William Cornwallis Harris
Harris was commissioned in the Bombay Engineers in 1823, promoted captain in 1834 and major in 1836. Invalided to South Africa for two years, on the voyage out he joined up with Richard Williamson, a Bombay civil servant, deciding to undertake a big game hunting expedition.
Harris journeyed to the Meritsane River where he encountered a herd of quaggas and brindled gnoos he estimated at 15,000 head. He bagged eland and was attacked by lion in the region. Crossing the Mariqua River, he hunted ostrich and white rhinoceros. Entering the Cashan Mountains, he collected elephant, the proceeded to the Limpopo Valley where he hunted buffalo and hippopotamus, with additional sport after giraffe, black rhinoceros, sable, and lion. Harris's work is valuable as it presents a detailed picture of the South African game fields prior to the growing pressure of civilization.
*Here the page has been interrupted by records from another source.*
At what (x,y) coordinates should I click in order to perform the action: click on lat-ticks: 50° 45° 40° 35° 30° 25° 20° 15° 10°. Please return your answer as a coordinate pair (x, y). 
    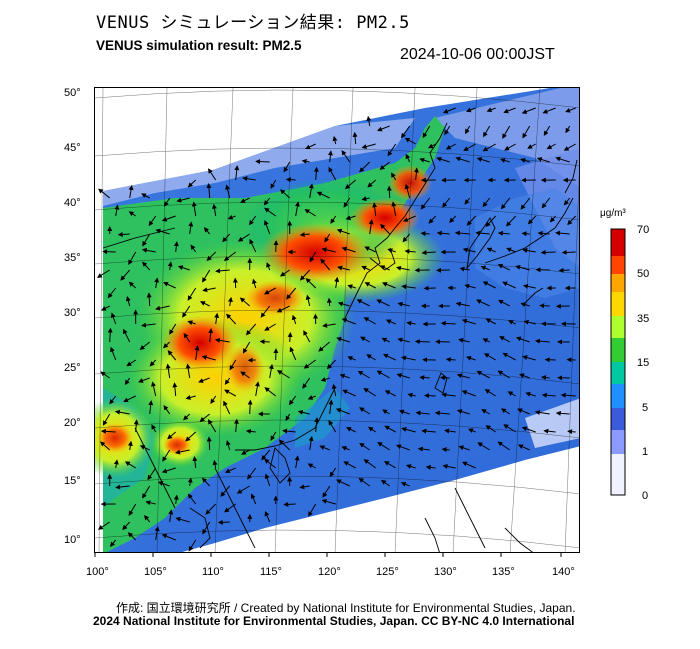
    Looking at the image, I should click on (72, 316).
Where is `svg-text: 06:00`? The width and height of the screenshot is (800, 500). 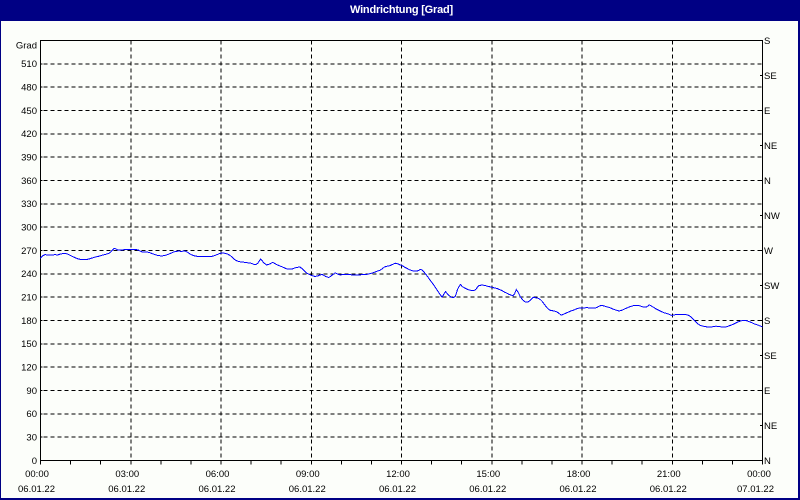
svg-text: 06:00 is located at coordinates (218, 474).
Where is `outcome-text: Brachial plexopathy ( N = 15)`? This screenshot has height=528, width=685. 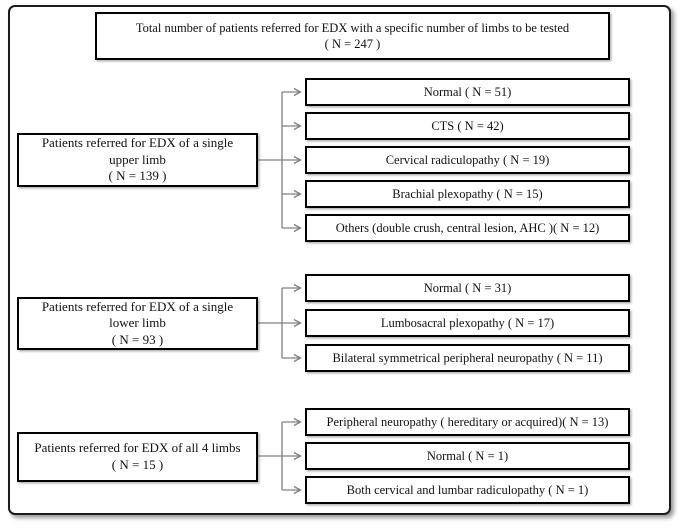 outcome-text: Brachial plexopathy ( N = 15) is located at coordinates (468, 194).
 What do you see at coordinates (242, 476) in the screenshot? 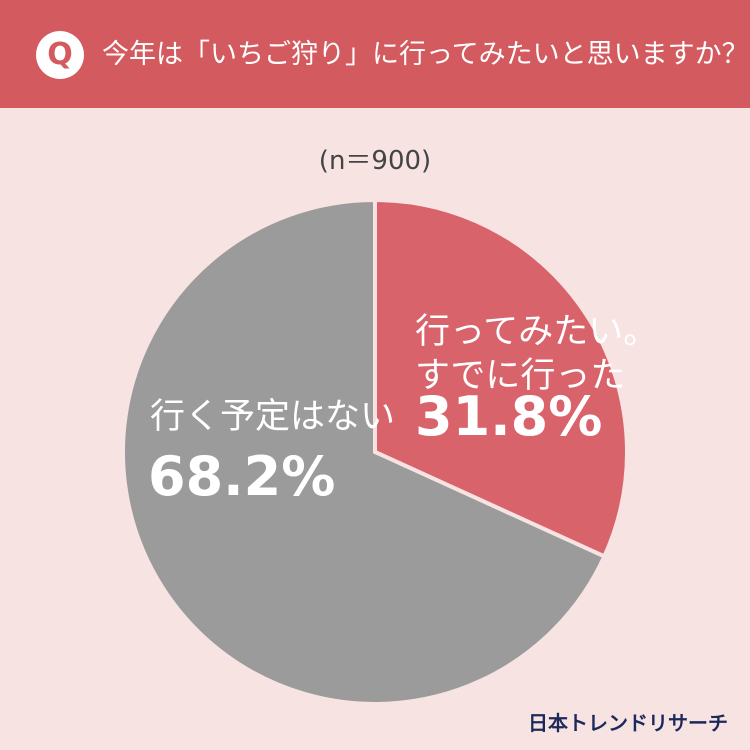
I see `value-label: 68.2%` at bounding box center [242, 476].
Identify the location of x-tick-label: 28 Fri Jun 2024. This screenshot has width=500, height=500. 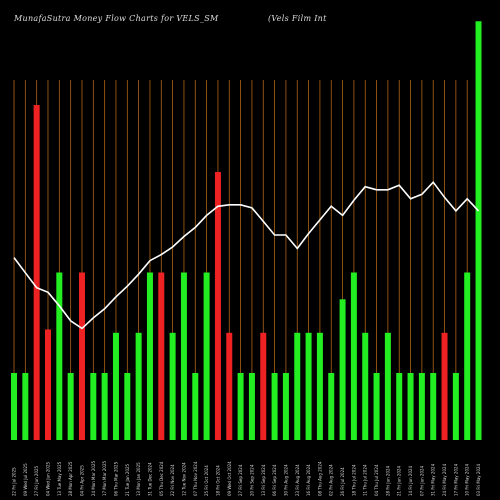
(388, 480).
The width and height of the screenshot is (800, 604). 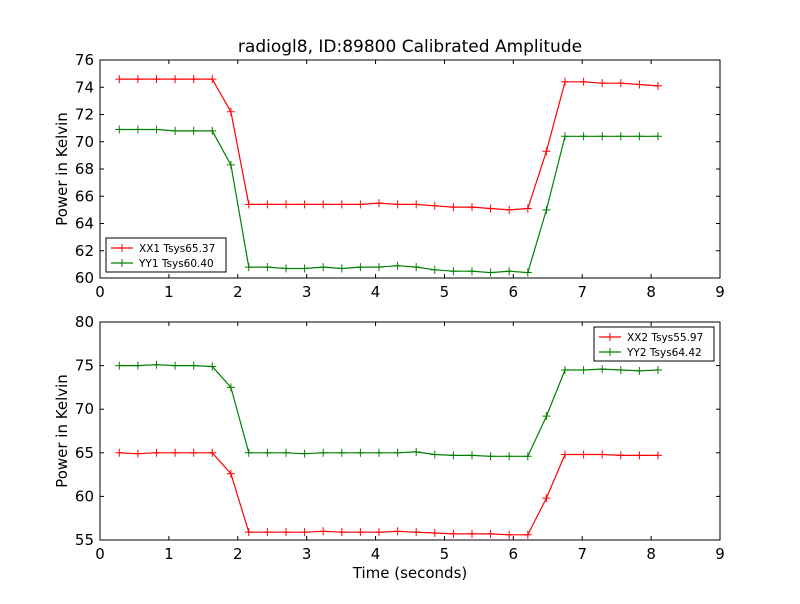 What do you see at coordinates (62, 169) in the screenshot?
I see `y-axis-label: Power in Kelvin` at bounding box center [62, 169].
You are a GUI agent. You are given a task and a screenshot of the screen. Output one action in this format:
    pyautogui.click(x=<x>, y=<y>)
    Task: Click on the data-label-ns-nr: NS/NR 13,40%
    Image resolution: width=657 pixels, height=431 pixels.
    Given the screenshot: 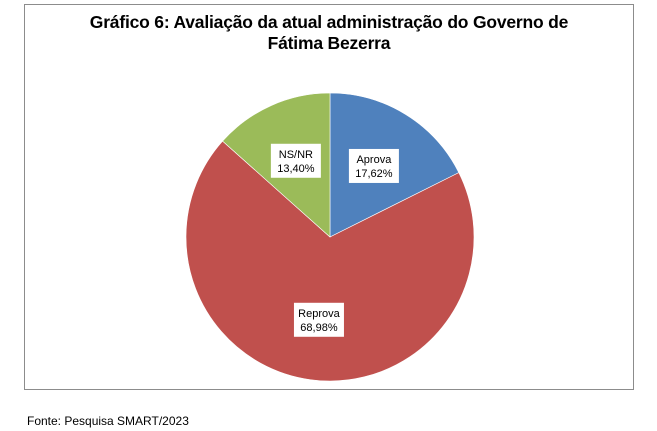 What is the action you would take?
    pyautogui.click(x=296, y=160)
    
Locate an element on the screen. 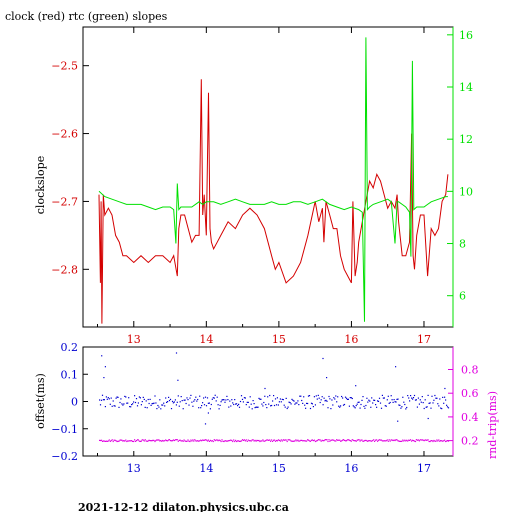 The height and width of the screenshot is (512, 512). top-x-tick-label: 14 is located at coordinates (206, 340).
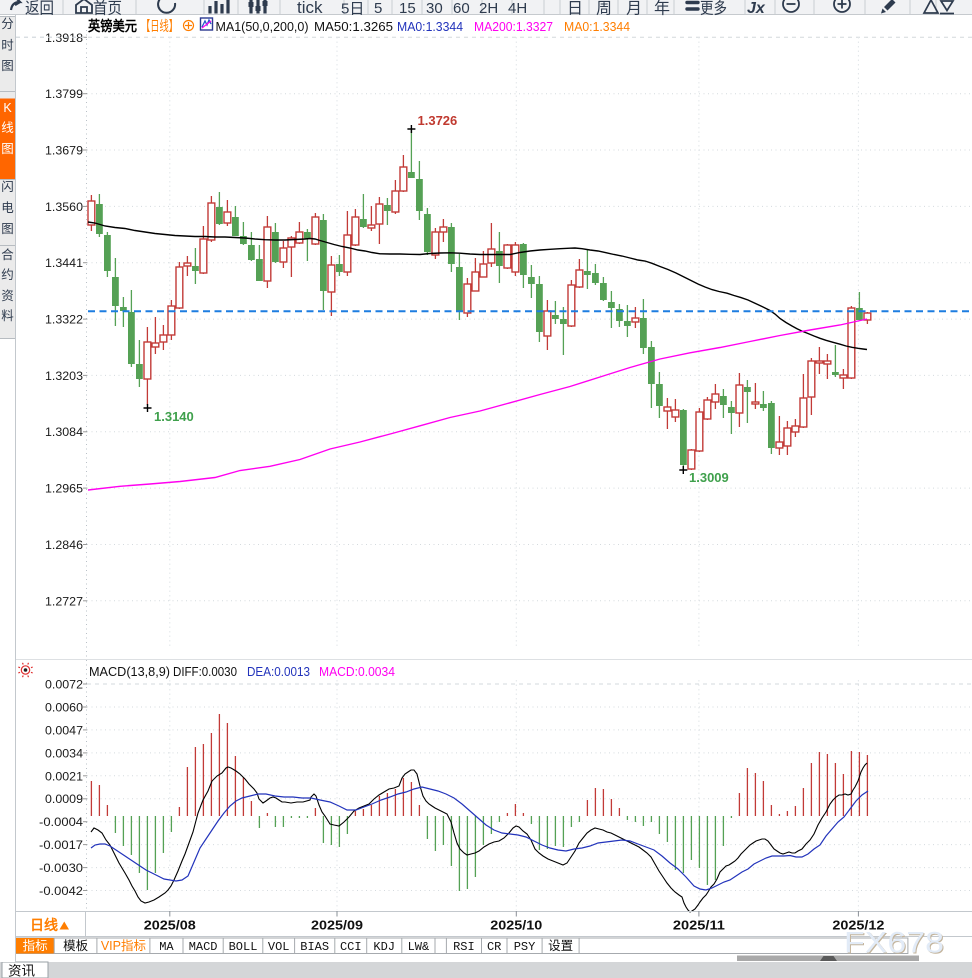 This screenshot has height=978, width=972. Describe the element at coordinates (108, 9) in the screenshot. I see `svg-text: 首页` at that location.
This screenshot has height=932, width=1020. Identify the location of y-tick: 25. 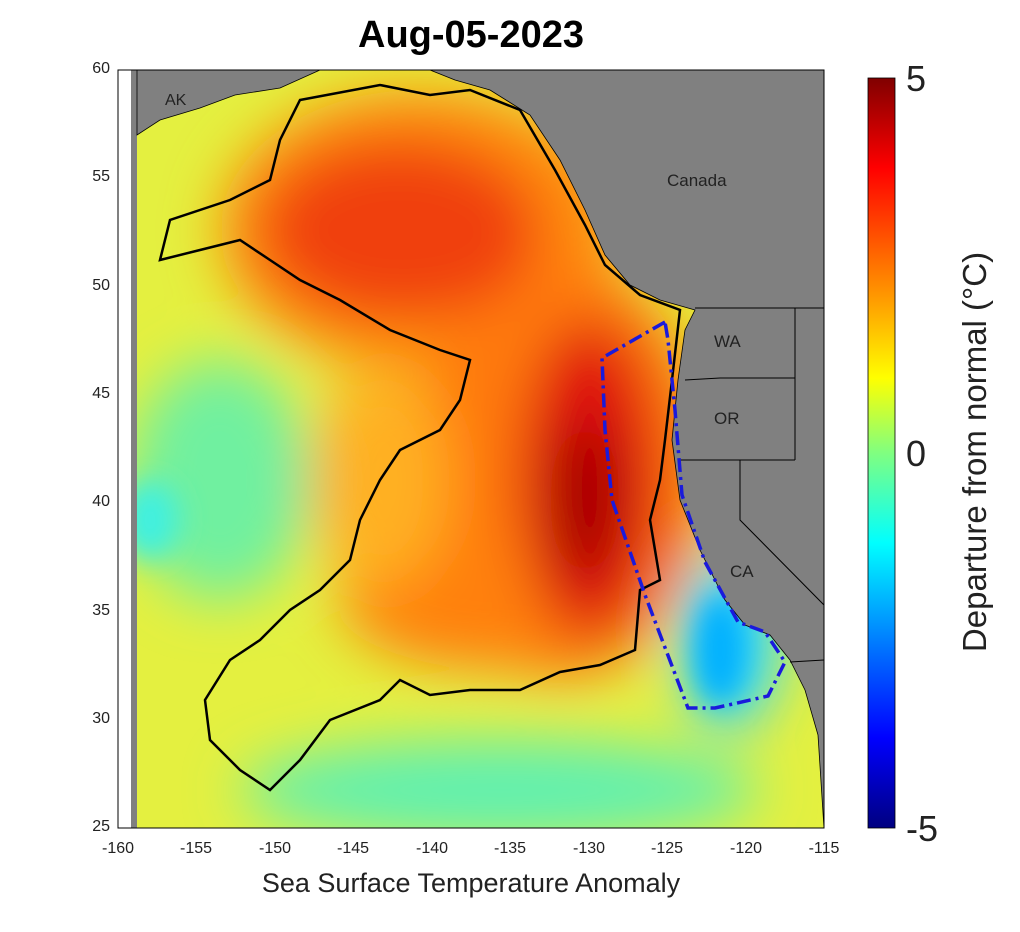
(101, 826).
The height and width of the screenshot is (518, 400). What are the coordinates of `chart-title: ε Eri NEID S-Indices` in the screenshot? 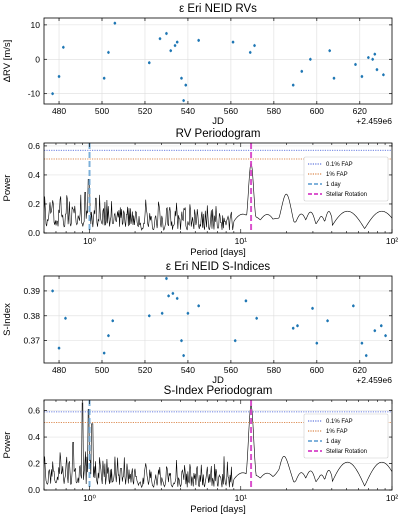 It's located at (218, 267).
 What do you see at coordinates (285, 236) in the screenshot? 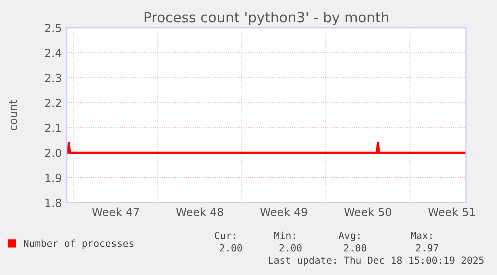
I see `text: Min:` at bounding box center [285, 236].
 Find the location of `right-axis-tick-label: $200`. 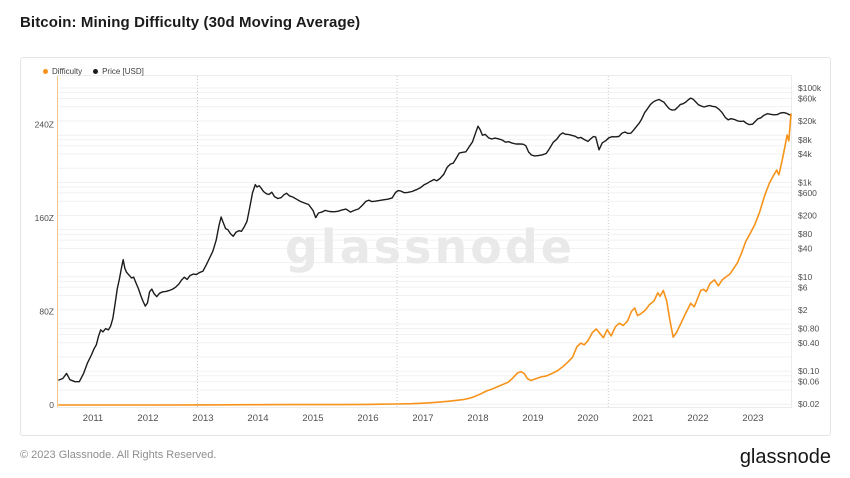

right-axis-tick-label: $200 is located at coordinates (808, 215).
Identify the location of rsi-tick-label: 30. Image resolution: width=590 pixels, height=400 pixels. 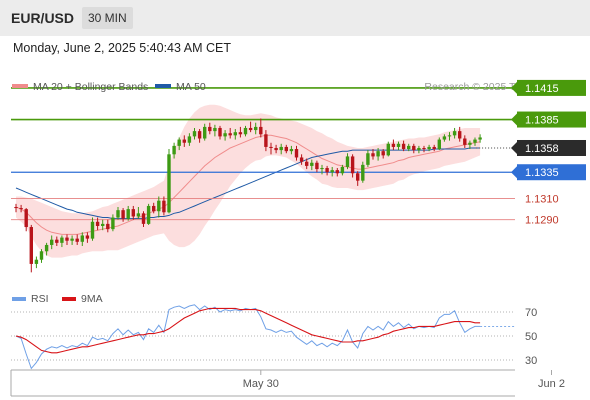
(531, 361).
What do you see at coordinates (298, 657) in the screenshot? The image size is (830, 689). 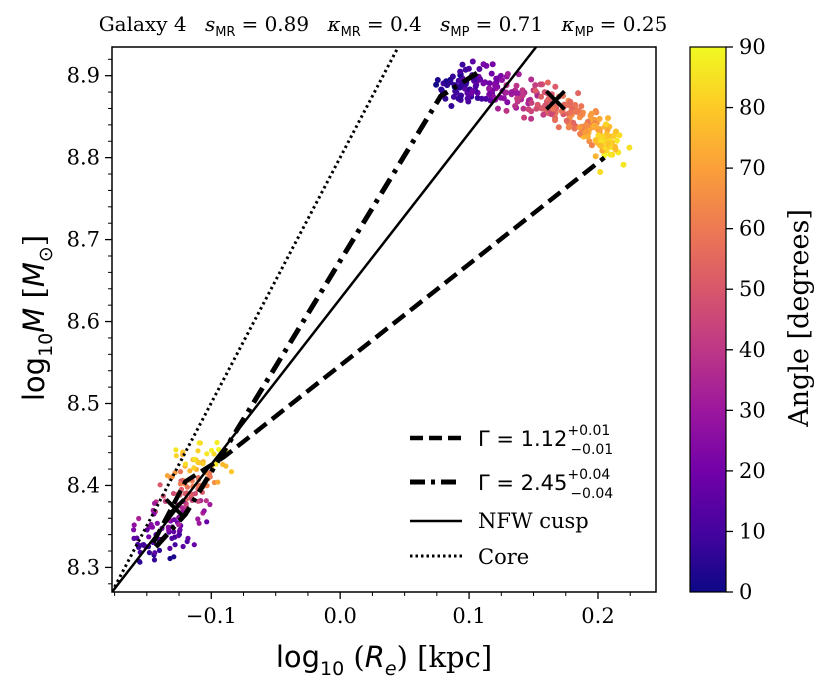 I see `x-label-log: log` at bounding box center [298, 657].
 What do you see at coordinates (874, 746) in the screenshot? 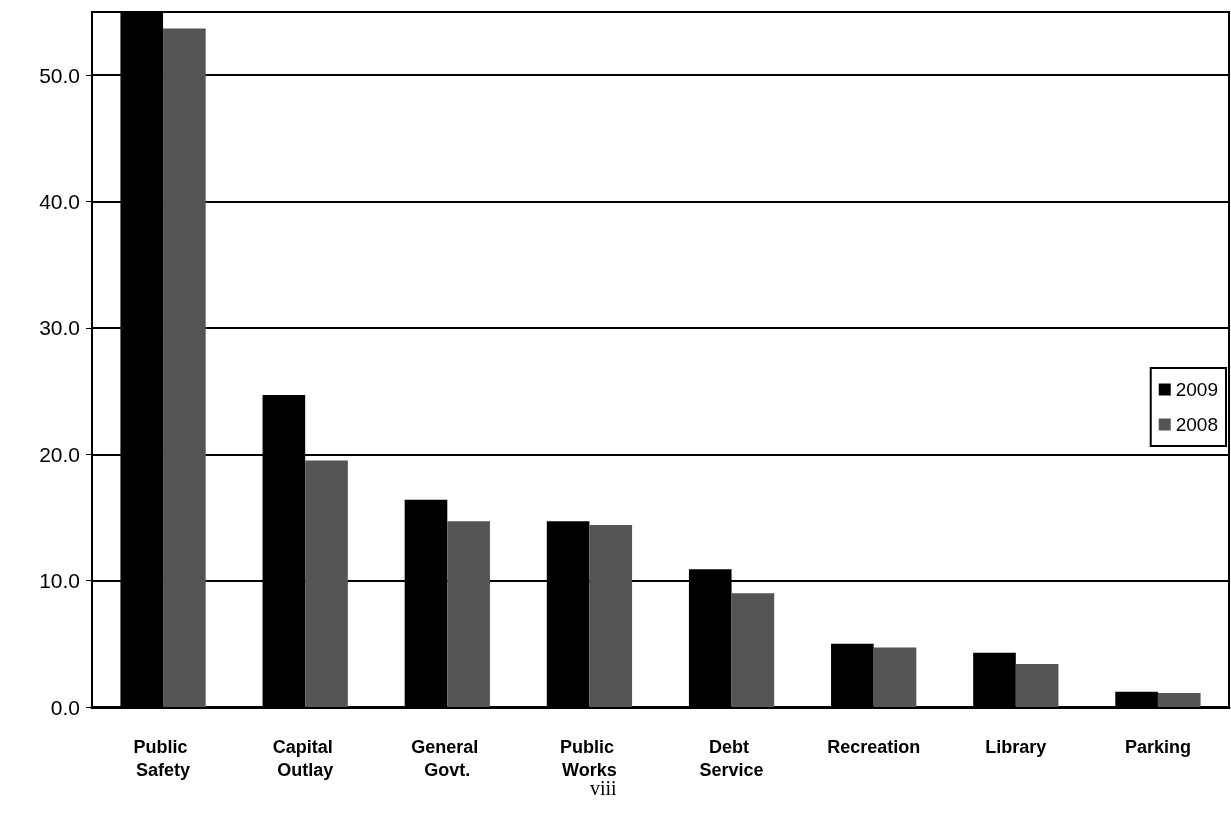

Howgego remarks that "Although primarily a hunting expedition, Harris covered much ground not seen before by Europeans, and on his way to the Vaal discovered the source of the Marique River, one of the head-waters of the Limpopo."
Mendelssohn draws attention to the two chapters on the Great Trek and the interesting map exhibiting the relative positions of the emigrant farmers and the native tribes.
Harris wrote an account of his hunting expedition, which is considered to be the first record of an African safari.
Harris account was first published in Bombay in 1838, and I do not own a copy, as they are very scarce.
Narrative of an Expedition into Southern Africa, during the Years 1836, and 1837
from the Cape of Good Hope, Through the Territories of the Chief Moselekatse, to the Tropic of Capricorn
with a Sketch of the Recent Emigration of the Border Colonists
and a Zoological Appendix
Bombay : printed At the American Mission Press, 1838
Octavo. Lithographic frontispiece, and three other similar plates, folding lithographic map with some outline color, showing the movement of the Voortrekkers in the Great Trek.
The first issue of the first Bombay edition predates the first London edition (below) by a year. It appears there is also another issue of this Bombay edition, with nicer lithographic plates.